What the task asks:
Your reply should be an exact copy of the lines from the one that holds "Viewport: 1484px width, 2504px" to the end of the data below.

[Stored data]
**********

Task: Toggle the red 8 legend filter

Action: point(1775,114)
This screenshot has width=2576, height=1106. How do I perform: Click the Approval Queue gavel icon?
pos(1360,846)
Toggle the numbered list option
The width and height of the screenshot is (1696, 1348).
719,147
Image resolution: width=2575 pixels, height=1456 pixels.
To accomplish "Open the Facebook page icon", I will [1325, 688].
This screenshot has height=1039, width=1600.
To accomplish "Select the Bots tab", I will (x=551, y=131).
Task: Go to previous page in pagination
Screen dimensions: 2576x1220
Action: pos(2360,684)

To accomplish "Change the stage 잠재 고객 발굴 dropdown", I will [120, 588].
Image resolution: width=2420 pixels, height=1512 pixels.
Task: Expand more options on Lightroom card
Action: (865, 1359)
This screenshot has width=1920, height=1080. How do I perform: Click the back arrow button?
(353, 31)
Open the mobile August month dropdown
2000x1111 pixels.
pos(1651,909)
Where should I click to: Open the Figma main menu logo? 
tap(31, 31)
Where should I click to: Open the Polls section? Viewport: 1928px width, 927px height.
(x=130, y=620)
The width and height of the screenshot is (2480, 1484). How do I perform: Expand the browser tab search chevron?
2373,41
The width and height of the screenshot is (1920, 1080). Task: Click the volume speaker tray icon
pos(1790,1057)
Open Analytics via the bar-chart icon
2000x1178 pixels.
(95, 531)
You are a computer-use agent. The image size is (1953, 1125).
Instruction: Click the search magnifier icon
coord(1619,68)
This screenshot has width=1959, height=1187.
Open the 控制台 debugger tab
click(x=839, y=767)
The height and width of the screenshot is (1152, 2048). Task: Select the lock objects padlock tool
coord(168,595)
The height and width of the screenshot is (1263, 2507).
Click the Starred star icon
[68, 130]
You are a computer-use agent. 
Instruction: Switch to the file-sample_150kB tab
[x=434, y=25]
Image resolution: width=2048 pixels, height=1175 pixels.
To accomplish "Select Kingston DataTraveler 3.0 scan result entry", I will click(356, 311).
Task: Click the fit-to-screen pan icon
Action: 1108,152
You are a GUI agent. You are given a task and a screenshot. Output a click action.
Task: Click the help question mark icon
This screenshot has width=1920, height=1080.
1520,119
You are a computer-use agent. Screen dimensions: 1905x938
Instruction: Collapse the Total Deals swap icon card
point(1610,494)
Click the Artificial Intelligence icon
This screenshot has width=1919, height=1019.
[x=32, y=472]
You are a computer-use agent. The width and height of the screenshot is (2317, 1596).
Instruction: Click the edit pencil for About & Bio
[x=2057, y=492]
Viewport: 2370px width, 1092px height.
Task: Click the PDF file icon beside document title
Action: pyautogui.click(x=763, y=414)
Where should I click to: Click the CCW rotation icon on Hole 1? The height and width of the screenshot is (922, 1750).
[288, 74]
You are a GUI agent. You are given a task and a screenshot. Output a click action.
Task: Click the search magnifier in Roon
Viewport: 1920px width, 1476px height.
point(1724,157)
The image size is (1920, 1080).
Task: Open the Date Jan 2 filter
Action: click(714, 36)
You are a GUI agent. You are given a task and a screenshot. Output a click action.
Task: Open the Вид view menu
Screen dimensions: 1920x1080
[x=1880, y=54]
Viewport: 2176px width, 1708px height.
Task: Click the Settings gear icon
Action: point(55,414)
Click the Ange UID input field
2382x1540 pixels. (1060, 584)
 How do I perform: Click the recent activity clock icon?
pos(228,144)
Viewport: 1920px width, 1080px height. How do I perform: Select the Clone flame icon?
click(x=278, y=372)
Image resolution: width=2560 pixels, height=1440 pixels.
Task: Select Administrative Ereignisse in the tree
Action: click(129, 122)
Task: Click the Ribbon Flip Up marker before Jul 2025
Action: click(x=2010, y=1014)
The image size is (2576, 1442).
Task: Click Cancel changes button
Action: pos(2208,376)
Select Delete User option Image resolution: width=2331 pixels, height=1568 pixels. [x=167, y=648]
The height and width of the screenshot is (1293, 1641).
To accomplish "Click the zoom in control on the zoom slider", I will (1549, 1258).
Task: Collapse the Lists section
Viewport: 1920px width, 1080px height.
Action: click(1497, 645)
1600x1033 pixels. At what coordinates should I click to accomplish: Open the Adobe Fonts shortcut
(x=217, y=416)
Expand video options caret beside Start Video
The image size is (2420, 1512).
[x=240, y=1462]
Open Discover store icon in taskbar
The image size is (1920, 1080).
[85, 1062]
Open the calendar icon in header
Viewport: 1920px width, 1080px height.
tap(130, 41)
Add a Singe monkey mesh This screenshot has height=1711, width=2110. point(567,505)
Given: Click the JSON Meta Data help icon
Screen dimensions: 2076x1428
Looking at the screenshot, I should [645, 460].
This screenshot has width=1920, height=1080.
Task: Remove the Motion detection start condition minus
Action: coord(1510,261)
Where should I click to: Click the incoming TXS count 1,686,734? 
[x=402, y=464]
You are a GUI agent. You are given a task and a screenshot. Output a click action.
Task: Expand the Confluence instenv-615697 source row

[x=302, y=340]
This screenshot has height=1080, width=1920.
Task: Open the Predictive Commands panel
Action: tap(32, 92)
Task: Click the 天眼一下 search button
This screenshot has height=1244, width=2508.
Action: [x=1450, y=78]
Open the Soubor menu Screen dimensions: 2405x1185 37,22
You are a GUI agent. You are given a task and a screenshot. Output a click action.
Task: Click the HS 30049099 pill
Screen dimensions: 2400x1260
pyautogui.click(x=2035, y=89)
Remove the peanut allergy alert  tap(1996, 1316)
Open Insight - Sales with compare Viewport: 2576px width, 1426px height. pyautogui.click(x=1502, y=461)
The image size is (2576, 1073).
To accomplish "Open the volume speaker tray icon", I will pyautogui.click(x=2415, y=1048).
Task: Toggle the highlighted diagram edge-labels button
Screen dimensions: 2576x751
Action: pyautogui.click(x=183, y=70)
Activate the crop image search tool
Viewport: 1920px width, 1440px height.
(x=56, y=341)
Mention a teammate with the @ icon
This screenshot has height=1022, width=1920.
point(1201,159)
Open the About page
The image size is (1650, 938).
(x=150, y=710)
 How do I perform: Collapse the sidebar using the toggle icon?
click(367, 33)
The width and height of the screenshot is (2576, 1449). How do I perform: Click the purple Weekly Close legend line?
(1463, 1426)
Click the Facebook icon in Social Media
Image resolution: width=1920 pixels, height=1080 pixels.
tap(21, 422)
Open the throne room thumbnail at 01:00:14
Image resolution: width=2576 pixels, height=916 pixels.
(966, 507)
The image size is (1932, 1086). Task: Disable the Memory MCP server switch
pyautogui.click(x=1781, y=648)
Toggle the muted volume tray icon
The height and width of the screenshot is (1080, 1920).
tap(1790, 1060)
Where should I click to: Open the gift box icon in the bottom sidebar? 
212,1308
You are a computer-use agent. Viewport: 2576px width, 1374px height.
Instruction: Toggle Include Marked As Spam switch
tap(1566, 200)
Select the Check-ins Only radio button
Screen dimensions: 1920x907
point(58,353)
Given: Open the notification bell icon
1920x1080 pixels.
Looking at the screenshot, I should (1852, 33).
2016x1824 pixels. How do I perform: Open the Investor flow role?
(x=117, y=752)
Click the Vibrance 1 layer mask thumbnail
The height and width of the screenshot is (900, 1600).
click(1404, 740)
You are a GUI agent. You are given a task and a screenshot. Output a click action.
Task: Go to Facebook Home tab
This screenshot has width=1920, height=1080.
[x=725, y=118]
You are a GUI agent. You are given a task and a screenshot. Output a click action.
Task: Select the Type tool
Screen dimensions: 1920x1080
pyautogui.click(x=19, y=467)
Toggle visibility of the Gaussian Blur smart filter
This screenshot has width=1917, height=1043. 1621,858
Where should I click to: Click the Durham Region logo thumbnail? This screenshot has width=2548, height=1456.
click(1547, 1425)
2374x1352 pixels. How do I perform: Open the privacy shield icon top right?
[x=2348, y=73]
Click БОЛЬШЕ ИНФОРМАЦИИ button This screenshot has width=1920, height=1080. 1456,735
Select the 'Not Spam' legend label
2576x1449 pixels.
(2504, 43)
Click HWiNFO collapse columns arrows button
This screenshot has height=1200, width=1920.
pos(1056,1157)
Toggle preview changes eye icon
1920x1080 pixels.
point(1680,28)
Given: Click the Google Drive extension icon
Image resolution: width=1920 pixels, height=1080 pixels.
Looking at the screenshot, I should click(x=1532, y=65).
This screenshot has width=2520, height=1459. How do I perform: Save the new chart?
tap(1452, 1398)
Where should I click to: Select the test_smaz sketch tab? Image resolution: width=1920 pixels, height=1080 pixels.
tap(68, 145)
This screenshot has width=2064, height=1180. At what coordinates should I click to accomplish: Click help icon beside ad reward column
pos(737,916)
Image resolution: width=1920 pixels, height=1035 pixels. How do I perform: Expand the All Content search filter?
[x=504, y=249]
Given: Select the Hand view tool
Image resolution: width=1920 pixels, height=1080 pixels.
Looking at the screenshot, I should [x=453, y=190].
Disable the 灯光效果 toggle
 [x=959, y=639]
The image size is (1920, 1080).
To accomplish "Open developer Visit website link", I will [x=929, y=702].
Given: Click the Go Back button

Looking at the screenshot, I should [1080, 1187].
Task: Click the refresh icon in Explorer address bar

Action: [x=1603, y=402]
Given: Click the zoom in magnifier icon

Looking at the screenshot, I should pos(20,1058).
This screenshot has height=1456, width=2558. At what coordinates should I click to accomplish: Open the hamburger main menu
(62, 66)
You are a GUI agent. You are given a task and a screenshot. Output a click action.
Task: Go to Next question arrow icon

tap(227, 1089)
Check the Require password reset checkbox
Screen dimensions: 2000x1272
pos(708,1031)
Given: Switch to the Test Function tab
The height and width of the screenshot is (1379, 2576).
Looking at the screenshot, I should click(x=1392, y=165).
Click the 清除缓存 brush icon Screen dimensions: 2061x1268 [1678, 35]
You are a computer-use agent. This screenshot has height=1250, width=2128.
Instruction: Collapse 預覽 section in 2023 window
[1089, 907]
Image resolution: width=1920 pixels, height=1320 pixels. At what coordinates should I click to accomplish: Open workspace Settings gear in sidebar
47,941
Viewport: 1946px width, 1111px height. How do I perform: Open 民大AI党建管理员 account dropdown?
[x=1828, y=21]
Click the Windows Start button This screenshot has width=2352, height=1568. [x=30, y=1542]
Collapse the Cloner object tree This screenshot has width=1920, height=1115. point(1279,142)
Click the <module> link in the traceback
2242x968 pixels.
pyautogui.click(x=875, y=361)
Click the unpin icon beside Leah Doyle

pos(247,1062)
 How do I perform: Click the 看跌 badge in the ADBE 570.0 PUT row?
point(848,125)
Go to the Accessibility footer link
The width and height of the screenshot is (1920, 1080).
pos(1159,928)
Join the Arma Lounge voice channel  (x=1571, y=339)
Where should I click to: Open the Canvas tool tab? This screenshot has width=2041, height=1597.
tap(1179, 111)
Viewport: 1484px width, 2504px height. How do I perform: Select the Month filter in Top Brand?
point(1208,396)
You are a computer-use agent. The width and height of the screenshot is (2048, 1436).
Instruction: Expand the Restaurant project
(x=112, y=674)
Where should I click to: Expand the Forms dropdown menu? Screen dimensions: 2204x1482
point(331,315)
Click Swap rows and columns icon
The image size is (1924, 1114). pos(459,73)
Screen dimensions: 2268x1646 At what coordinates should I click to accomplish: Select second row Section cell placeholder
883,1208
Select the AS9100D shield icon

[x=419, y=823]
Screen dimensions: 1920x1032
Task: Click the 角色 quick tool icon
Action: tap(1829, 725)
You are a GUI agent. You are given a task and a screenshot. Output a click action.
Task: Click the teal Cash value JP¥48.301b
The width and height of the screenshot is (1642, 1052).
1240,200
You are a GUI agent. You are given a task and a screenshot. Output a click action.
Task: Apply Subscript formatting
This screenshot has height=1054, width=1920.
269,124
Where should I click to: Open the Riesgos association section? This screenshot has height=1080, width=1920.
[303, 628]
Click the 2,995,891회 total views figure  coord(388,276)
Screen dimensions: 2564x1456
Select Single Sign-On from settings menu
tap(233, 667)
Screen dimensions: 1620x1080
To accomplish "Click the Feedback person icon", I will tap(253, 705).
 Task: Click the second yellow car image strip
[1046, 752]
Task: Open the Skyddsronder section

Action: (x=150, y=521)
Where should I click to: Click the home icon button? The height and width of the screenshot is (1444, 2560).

**********

Exercise output:
Viewport: 1484px width, 2504px height. How do I perform: Select the Month filter in Top Brand?
point(1208,396)
You are a computer-use agent. The width and height of the screenshot is (2048, 1436).
Instruction: Expand the Restaurant project
(x=112, y=674)
Where should I click to: Expand the Forms dropdown menu? Screen dimensions: 2204x1482
point(331,315)
Click Swap rows and columns icon
The image size is (1924, 1114). pos(459,73)
Screen dimensions: 2268x1646 At what coordinates should I click to accomplish: Select second row Section cell placeholder
883,1208
Select the AS9100D shield icon

[x=419, y=823]
Screen dimensions: 1920x1032
Task: Click the 角色 quick tool icon
Action: tap(1829, 725)
You are a GUI agent. You are given a task and a screenshot. Output a click action.
Task: Click the teal Cash value JP¥48.301b
The width and height of the screenshot is (1642, 1052).
1240,200
You are a GUI agent. You are given a task and a screenshot. Output a click action.
Task: Apply Subscript formatting
This screenshot has height=1054, width=1920.
269,124
Where should I click to: Open the Riesgos association section? This screenshot has height=1080, width=1920.
[303, 628]
Click the 2,995,891회 total views figure  coord(388,276)
Screen dimensions: 2564x1456
Select Single Sign-On from settings menu
tap(233, 667)
Screen dimensions: 1620x1080
To accomplish "Click the Feedback person icon", I will tap(253, 705).
 Task: Click the second yellow car image strip
[1046, 752]
Task: Open the Skyddsronder section

Action: (x=150, y=521)
Where should I click to: Click the home icon button? The height and width of the screenshot is (1444, 2560).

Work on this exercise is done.